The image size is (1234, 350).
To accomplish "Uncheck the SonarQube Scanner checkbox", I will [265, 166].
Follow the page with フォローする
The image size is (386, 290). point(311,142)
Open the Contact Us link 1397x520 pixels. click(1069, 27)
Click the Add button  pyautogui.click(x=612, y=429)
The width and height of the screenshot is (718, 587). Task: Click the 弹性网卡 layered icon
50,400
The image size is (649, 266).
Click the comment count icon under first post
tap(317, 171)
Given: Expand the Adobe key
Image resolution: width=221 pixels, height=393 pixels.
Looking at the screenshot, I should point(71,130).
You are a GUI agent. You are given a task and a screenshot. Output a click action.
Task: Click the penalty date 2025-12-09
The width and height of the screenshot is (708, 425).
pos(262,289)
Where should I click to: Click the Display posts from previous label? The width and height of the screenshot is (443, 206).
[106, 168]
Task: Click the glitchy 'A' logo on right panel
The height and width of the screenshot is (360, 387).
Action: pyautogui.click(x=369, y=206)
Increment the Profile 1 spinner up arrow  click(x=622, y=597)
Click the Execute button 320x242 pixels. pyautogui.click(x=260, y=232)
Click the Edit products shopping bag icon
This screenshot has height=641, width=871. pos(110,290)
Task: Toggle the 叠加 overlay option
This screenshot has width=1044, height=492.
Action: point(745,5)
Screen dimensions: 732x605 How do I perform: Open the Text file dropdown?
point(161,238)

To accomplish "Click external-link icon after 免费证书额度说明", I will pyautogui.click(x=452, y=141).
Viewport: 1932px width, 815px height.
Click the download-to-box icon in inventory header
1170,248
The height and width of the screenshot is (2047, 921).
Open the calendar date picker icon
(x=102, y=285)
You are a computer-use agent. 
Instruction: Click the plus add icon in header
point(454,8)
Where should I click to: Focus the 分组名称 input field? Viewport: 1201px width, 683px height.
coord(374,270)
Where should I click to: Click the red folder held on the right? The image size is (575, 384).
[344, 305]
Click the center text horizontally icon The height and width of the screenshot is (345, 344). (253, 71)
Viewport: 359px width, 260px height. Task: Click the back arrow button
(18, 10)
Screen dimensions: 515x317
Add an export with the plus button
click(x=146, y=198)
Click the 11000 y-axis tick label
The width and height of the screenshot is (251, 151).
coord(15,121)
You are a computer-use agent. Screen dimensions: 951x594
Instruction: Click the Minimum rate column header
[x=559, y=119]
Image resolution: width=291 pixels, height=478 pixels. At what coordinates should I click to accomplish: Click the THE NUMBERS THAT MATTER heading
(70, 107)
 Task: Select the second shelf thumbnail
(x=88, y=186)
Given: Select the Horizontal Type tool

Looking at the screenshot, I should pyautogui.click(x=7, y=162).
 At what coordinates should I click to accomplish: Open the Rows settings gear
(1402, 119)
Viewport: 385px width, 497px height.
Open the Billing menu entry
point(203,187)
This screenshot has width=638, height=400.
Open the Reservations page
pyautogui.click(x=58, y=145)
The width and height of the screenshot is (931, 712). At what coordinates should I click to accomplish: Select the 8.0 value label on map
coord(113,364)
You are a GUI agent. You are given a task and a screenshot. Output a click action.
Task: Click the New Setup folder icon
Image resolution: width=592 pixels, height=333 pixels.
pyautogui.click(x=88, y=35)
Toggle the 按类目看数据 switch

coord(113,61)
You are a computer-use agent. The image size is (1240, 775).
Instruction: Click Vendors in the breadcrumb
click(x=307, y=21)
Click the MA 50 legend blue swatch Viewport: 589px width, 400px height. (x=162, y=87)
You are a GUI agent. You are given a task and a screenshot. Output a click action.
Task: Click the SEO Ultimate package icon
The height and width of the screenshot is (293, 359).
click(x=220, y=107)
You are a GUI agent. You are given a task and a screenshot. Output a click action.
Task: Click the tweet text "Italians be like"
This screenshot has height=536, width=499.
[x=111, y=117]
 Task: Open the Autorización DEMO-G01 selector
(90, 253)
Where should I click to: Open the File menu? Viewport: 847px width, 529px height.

PROBLEM -> Please return, word for word, the lines above between the one holding "Click the center" and the one holding "point(203,187)", inclusive.

RESULT FOR THIS EXERCISE ->
Click the center text horizontally icon The height and width of the screenshot is (345, 344). (253, 71)
Viewport: 359px width, 260px height. Task: Click the back arrow button
(18, 10)
Screen dimensions: 515x317
Add an export with the plus button
click(x=146, y=198)
Click the 11000 y-axis tick label
The width and height of the screenshot is (251, 151).
coord(15,121)
You are a computer-use agent. Screen dimensions: 951x594
Instruction: Click the Minimum rate column header
[x=559, y=119]
Image resolution: width=291 pixels, height=478 pixels. At what coordinates should I click to accomplish: Click the THE NUMBERS THAT MATTER heading
(70, 107)
 Task: Select the second shelf thumbnail
(x=88, y=186)
Given: Select the Horizontal Type tool

Looking at the screenshot, I should pyautogui.click(x=7, y=162).
 At what coordinates should I click to accomplish: Open the Rows settings gear
(1402, 119)
Viewport: 385px width, 497px height.
Open the Billing menu entry
point(203,187)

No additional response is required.